Pixel coordinate grounding data:
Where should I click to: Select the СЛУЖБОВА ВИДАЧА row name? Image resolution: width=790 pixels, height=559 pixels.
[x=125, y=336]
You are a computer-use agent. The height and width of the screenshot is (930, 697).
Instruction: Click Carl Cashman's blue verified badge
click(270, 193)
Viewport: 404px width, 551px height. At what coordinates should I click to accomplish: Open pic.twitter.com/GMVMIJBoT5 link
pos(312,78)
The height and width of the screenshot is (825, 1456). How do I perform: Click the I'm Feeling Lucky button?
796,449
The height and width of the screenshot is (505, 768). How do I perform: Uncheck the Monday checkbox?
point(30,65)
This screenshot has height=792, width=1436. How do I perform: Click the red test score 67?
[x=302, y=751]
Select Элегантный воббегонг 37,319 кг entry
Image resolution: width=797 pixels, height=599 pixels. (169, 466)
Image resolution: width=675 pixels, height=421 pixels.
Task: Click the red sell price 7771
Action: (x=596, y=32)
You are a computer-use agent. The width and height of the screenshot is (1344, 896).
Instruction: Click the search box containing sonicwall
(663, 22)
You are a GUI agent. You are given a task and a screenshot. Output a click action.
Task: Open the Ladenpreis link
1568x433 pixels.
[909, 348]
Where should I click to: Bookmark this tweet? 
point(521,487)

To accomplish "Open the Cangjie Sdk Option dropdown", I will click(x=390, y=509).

Your assignment — Using the records above, set down exactly the lines from the one with "Select Элегантный воббегонг 37,319 кг entry" through the one with "You are a computer-use agent. The width", inclusive, and nothing more.

Reply to the task —
Select Элегантный воббегонг 37,319 кг entry
Image resolution: width=797 pixels, height=599 pixels. (169, 466)
Image resolution: width=675 pixels, height=421 pixels.
Task: Click the red sell price 7771
Action: (x=596, y=32)
You are a computer-use agent. The width and height of the screenshot is (1344, 896).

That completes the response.